* _Goal of the exercise_: Quote the following material verbatim, line for line.

##### Data records

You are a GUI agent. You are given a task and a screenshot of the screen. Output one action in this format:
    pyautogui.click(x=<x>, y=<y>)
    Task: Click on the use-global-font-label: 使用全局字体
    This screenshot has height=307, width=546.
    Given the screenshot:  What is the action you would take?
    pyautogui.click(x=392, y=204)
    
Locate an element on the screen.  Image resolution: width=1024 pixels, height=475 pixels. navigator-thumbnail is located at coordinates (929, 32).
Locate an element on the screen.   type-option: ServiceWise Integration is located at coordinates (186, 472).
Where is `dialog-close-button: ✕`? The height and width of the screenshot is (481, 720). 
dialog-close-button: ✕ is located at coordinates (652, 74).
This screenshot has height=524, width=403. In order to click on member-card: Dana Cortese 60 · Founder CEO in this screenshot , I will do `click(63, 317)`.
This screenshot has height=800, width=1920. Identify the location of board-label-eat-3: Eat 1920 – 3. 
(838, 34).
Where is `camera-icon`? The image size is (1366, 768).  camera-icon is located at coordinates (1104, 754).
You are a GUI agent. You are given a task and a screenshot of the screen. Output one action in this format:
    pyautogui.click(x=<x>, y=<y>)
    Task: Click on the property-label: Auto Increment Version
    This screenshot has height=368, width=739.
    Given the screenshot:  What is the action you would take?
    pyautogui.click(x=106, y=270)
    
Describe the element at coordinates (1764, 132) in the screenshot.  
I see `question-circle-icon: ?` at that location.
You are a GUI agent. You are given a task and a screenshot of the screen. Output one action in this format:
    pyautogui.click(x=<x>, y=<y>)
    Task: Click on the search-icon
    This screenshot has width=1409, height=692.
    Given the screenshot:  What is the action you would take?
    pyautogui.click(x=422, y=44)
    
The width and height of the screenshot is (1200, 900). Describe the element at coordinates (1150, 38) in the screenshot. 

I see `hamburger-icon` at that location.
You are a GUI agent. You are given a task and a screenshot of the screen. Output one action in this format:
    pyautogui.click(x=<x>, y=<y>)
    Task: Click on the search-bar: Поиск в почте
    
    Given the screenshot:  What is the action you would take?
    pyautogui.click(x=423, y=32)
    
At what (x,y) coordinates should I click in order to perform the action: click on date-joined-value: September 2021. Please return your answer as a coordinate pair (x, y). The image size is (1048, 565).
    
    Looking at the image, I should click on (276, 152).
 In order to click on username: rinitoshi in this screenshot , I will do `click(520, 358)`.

##########

* _Exercise answer_:
You are a GUI agent. You are given a task and a screenshot of the screen. Output one action in this format:
    pyautogui.click(x=<x>, y=<y>)
    Task: Click on the use-global-font-label: 使用全局字体
    This screenshot has height=307, width=546.
    Given the screenshot:  What is the action you would take?
    pyautogui.click(x=392, y=204)
    
Locate an element on the screen.  Image resolution: width=1024 pixels, height=475 pixels. navigator-thumbnail is located at coordinates (929, 32).
Locate an element on the screen.   type-option: ServiceWise Integration is located at coordinates (186, 472).
Where is `dialog-close-button: ✕`? The height and width of the screenshot is (481, 720). 
dialog-close-button: ✕ is located at coordinates (652, 74).
This screenshot has height=524, width=403. In order to click on member-card: Dana Cortese 60 · Founder CEO in this screenshot , I will do `click(63, 317)`.
This screenshot has height=800, width=1920. Identify the location of board-label-eat-3: Eat 1920 – 3. 
(838, 34).
Where is `camera-icon`? The image size is (1366, 768).  camera-icon is located at coordinates (1104, 754).
You are a GUI agent. You are given a task and a screenshot of the screen. Output one action in this format:
    pyautogui.click(x=<x>, y=<y>)
    Task: Click on the property-label: Auto Increment Version
    This screenshot has height=368, width=739.
    Given the screenshot:  What is the action you would take?
    pyautogui.click(x=106, y=270)
    
Describe the element at coordinates (1764, 132) in the screenshot.  
I see `question-circle-icon: ?` at that location.
You are a GUI agent. You are given a task and a screenshot of the screen. Output one action in this format:
    pyautogui.click(x=<x>, y=<y>)
    Task: Click on the search-icon
    This screenshot has width=1409, height=692.
    Given the screenshot:  What is the action you would take?
    pyautogui.click(x=422, y=44)
    
The width and height of the screenshot is (1200, 900). Describe the element at coordinates (1150, 38) in the screenshot. 

I see `hamburger-icon` at that location.
You are a GUI agent. You are given a task and a screenshot of the screen. Output one action in this format:
    pyautogui.click(x=<x>, y=<y>)
    Task: Click on the search-bar: Поиск в почте
    
    Given the screenshot:  What is the action you would take?
    pyautogui.click(x=423, y=32)
    
At what (x,y) coordinates should I click in order to perform the action: click on date-joined-value: September 2021. Please return your answer as a coordinate pair (x, y). The image size is (1048, 565).
    
    Looking at the image, I should click on (276, 152).
 In order to click on username: rinitoshi in this screenshot , I will do `click(520, 358)`.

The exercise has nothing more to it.